O presidente civil de Venezuela mostrou todo seu apoio aos uniformizados para a repressão aos manifestantes
Ewald Scharfenberg | El País
O Governo de Nicolás Maduro deu no último sábado um passo mais que simbólico para a instauração de uma nova ordem na Venezuela, ao convocar uma marcha em Caracas em apoio “à família militar” e “à paz”.
Desde quando, em fevereiro passado, começou a onda de protestos que por mais de um mês manteve em xeque às principais cidades do país, transbordam as acusações sobre as violações dos direitos humanos contra os manifestantes, perpetradas, em sua maioria, por membros da Guarda Nacional. De modo que, em apoio ao corpo de oficiais, um dos componentes das forças armadas venezuelanas – e estas, por sua vez, a principal base de apoio para um regime que costuma se definir como cívico-militar -, organizou um ato no qual os manifestantes eram, principalmente, militares. Ou, ao menos, milhares de pessoas vestidas com fardas.
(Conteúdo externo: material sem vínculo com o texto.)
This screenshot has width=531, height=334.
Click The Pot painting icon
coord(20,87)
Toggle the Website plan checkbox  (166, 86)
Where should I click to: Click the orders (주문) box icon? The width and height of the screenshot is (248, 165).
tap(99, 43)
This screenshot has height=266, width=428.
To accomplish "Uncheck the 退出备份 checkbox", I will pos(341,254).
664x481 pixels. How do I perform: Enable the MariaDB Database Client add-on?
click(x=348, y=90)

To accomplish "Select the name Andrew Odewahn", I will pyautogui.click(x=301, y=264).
Na ofensiva militarista do chavismo, que se fez mais marcada, por paradoxo, desde a morte de Hugo Chávez – ele mesmo, um ex-tenente coronel do exército -, o civil Nicolás Maduro se rodeou de servidores públicos militares. Sobre o palanque instalado no Paseo de Los Próceres, em Caracas, um circuito para desfiles militares construído pela última ditadura em Venezuela, a do general Marcos Pérez Jiménez (1952-58), Maduro, com a camisa vermelha característica de seu movimento político, se destacava no meio de um mar de quepes verde oliva. Abaixo, o público formava um tapete também verde, com alguns pingos caqui – a cor das milícias bolivarianas - e vermelho – o dos militantes de base chavistas -.
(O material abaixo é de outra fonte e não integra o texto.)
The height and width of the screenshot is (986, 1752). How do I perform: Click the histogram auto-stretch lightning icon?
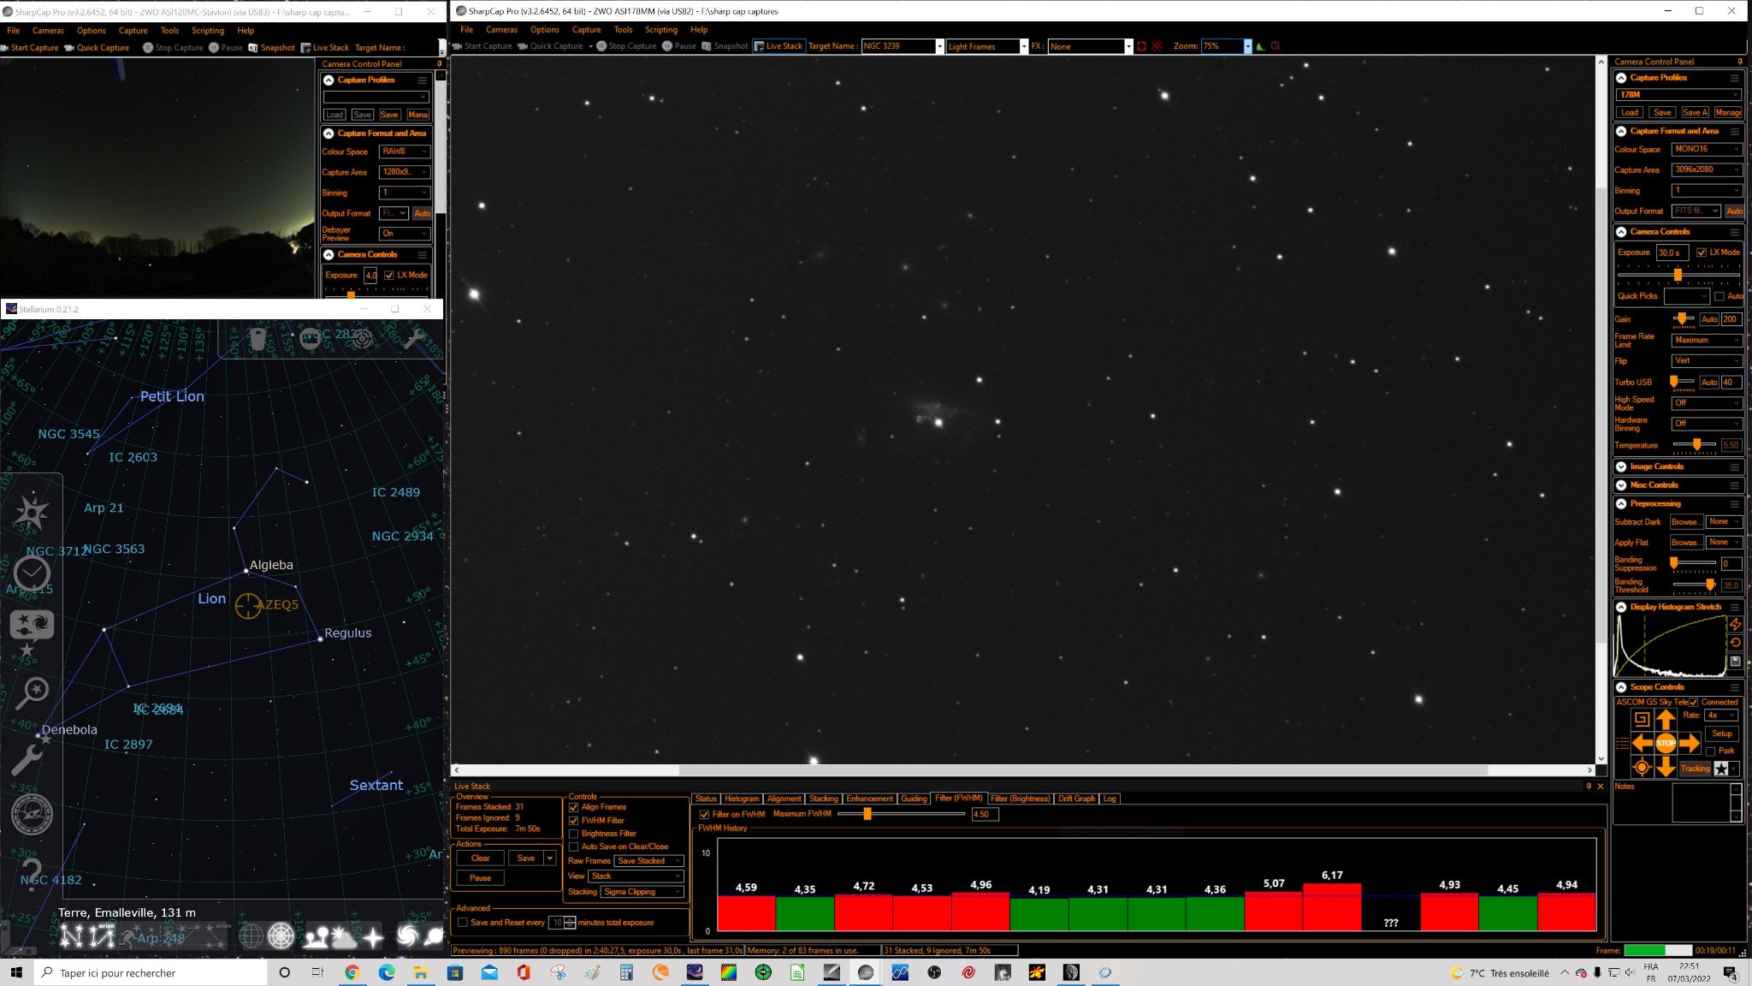tap(1735, 625)
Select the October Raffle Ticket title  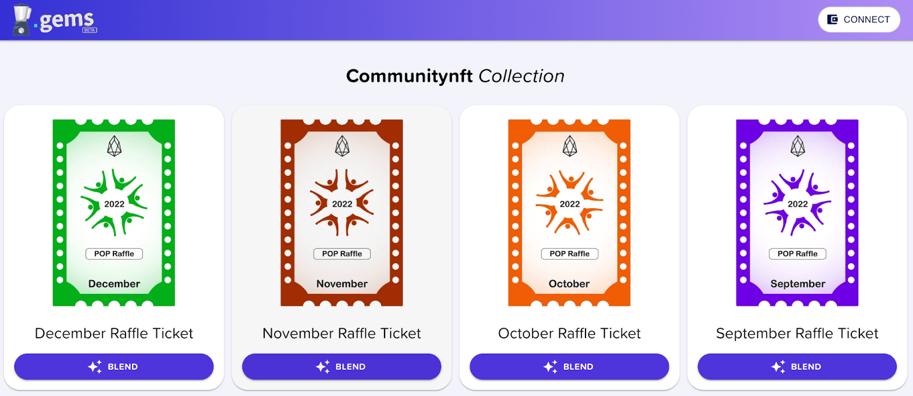click(x=569, y=333)
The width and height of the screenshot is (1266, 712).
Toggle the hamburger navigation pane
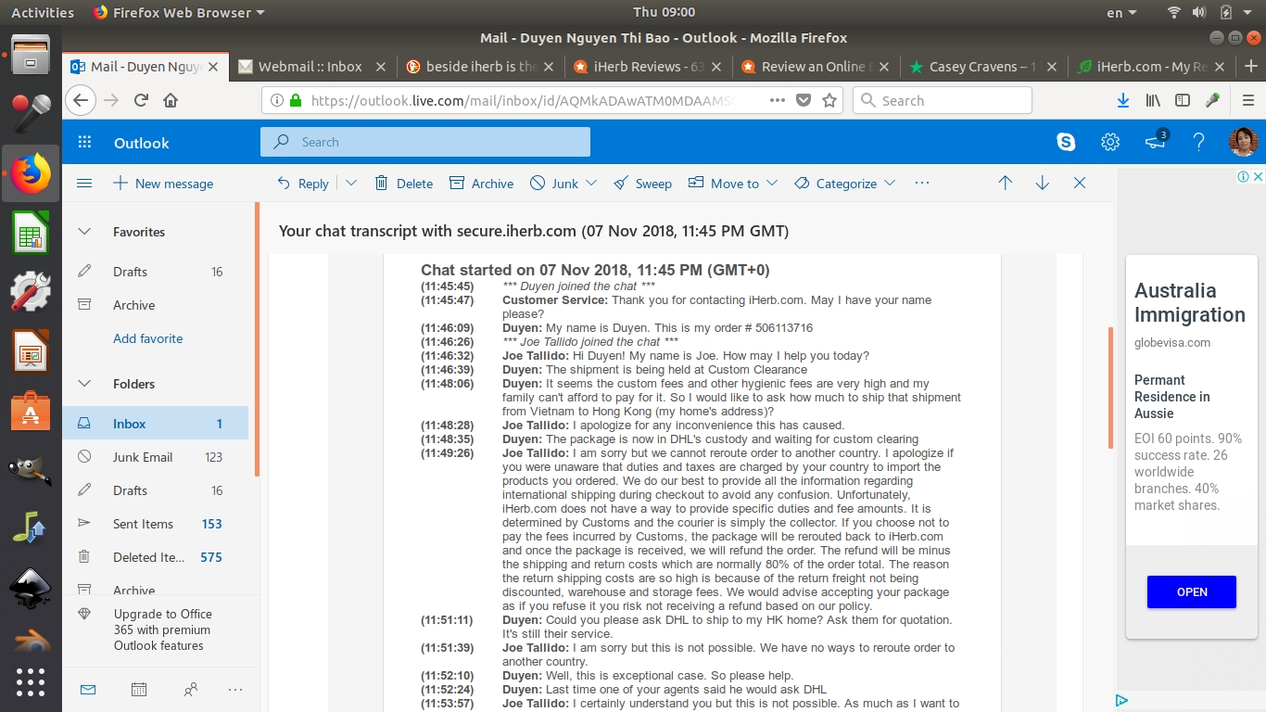point(84,184)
Em frente a esse público, o governante venezuelano optou por um tom ameaçador e severo. Como comandante em chefe das forças armadas, autorizou publicamente aos uniformizados a responder pelo Twitter a quem publicasse mensagens difamatórios contra a Guarda Nacional ou qualquer outro corpo militar. “Vamos ao combate também pelas redes sociais”, afirmou.
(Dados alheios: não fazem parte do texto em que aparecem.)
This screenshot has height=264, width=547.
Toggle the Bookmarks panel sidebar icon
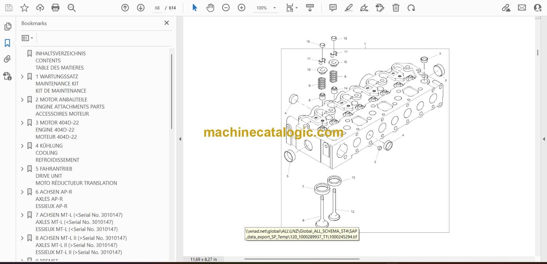(x=7, y=43)
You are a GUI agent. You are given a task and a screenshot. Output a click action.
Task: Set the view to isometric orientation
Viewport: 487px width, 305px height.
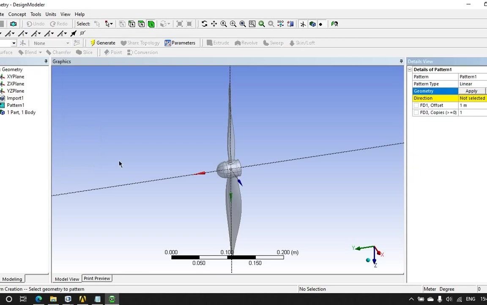click(x=280, y=24)

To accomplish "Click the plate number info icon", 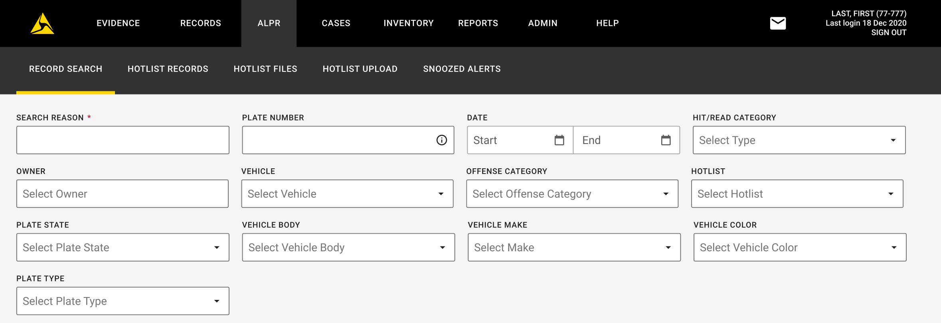I will pyautogui.click(x=441, y=140).
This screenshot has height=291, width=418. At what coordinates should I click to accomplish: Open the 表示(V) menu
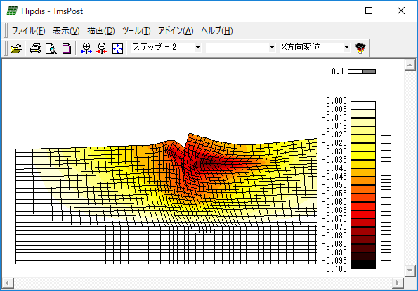click(x=66, y=31)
Deu, além disso, um ultimato “de poucas horas” para que os obstinados manifestantes, aos quais o próprio Maduro chamou em público de Chukis – em referência à série de terror de Hollywood -, abandonassem suas posições na praça Altamira de Caracas e em todo o município Chacao ou “irei eu mesmo libertar” esses bastiões da oposição. Disse já ter traçado um plano para liberar a região, onde diariamente se registram confrontos entre jovens manifestantes e agentes antimotins da Guardaa Nacional e da Polícia Nacional.
No início da noite deste sábado em Caracas, a partir esses pontos quentes da capital venezuelana, informava-se sobre uma nova ofensiva das forças militares. Além do arsenal de gases químicos já usual, bem como da exibição de veículos blindados, soube-se que os agentes atuam com a ordem de deter a todos os que se encontrem na rua durante os distúrbios. Não era fácil determinar se já se tratava da aplicação do plano anunciado por Maduro.
Ao mesmo tempo, eram registrados fortes choques nas Torres del Saladillo, no centro da cidade de Maracaibo, capital do estado de Zulia (ocidente de Venezuela).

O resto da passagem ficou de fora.